- [Records for processing]
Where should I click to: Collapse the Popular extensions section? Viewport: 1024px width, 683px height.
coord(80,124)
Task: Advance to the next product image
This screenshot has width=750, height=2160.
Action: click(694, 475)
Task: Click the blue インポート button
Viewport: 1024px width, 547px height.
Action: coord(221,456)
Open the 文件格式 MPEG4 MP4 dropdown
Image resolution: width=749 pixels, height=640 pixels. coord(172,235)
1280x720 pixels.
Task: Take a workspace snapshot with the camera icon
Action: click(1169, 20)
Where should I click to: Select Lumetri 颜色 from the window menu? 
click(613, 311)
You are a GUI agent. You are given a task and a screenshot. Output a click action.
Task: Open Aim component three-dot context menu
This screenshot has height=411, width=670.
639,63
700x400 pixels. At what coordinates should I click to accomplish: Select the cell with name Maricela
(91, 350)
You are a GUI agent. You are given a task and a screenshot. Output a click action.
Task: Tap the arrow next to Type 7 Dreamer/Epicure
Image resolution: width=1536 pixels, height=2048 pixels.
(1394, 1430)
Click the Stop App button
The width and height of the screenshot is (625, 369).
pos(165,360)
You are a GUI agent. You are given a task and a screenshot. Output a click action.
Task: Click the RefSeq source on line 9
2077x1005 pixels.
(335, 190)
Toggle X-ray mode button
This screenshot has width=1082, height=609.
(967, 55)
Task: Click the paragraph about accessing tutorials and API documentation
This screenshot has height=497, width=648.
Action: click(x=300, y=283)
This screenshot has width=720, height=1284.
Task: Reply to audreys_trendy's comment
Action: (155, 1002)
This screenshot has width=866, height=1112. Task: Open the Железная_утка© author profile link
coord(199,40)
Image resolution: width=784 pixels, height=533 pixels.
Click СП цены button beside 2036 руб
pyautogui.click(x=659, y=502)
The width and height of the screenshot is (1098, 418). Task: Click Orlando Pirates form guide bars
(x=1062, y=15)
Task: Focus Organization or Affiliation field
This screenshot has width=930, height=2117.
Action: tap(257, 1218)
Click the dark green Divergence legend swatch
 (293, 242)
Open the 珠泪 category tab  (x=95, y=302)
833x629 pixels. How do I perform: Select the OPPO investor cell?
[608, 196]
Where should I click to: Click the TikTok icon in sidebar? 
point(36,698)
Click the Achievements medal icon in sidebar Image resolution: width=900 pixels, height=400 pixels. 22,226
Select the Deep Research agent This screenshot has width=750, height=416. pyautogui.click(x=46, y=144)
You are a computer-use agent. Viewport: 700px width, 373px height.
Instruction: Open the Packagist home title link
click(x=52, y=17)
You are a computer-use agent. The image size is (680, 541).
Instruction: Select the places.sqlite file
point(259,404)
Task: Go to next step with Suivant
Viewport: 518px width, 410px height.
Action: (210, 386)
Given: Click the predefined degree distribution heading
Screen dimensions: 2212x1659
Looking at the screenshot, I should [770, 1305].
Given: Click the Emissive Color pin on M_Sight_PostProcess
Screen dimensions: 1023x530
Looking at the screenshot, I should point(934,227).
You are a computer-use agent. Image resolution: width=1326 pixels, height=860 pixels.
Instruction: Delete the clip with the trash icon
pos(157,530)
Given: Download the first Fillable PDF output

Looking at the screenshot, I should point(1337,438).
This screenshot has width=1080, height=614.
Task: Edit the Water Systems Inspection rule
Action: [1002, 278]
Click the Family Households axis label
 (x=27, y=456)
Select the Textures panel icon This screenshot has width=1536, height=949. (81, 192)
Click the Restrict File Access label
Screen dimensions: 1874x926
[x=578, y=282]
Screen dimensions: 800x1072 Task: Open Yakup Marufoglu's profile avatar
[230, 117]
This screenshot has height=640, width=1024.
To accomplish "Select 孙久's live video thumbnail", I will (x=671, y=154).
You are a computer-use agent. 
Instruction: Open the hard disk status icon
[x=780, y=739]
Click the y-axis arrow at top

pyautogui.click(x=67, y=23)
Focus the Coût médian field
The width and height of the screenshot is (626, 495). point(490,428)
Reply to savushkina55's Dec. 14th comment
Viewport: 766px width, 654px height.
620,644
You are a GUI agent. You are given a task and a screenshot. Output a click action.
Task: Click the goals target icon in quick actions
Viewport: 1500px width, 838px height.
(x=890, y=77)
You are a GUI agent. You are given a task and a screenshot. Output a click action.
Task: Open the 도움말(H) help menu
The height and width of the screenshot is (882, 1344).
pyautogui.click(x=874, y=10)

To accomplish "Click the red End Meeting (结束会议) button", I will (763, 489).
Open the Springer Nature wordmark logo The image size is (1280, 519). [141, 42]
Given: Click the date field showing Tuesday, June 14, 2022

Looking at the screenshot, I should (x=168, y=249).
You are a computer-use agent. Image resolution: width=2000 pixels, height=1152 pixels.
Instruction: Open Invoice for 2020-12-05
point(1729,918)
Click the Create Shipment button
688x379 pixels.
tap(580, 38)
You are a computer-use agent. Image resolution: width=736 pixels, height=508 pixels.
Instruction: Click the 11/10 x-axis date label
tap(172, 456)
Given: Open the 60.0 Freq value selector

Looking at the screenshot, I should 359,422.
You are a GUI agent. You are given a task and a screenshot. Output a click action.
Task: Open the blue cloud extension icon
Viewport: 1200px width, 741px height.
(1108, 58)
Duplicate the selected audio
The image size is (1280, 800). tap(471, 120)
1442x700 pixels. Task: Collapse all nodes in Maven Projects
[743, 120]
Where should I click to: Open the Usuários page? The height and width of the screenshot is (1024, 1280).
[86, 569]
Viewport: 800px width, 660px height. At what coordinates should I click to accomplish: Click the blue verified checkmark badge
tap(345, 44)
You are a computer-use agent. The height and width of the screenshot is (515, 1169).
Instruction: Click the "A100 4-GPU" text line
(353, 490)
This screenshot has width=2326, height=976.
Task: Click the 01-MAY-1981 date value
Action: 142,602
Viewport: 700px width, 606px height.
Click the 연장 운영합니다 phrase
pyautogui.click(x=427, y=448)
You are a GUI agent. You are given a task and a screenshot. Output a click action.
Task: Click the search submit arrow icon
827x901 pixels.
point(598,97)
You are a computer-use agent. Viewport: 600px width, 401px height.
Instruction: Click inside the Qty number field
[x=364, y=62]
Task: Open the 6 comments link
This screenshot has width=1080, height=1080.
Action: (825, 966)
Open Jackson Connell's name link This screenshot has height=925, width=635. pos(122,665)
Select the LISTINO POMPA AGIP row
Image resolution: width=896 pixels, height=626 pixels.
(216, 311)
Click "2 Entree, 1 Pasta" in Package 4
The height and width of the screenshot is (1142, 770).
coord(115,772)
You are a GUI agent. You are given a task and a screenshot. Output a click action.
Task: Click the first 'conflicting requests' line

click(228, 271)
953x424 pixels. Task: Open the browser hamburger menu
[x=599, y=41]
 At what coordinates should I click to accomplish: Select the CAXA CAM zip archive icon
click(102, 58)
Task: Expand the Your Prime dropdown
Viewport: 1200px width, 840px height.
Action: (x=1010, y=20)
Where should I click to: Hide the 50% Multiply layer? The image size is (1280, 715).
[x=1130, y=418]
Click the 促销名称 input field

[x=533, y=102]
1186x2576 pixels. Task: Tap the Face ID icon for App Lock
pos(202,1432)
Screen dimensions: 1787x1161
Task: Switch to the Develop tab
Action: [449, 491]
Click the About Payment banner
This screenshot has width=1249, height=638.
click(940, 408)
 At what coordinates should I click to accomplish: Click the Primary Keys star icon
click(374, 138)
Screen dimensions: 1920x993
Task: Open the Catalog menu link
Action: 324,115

- [What is expected] Reproduce every line of the listing above in which the string "next" appears.

- [Answer to the problem]
Task: Advance to the next product image
Task: Tap the arrow next to Type 7 Dreamer/Epicure
Task: Go to next step with Suivant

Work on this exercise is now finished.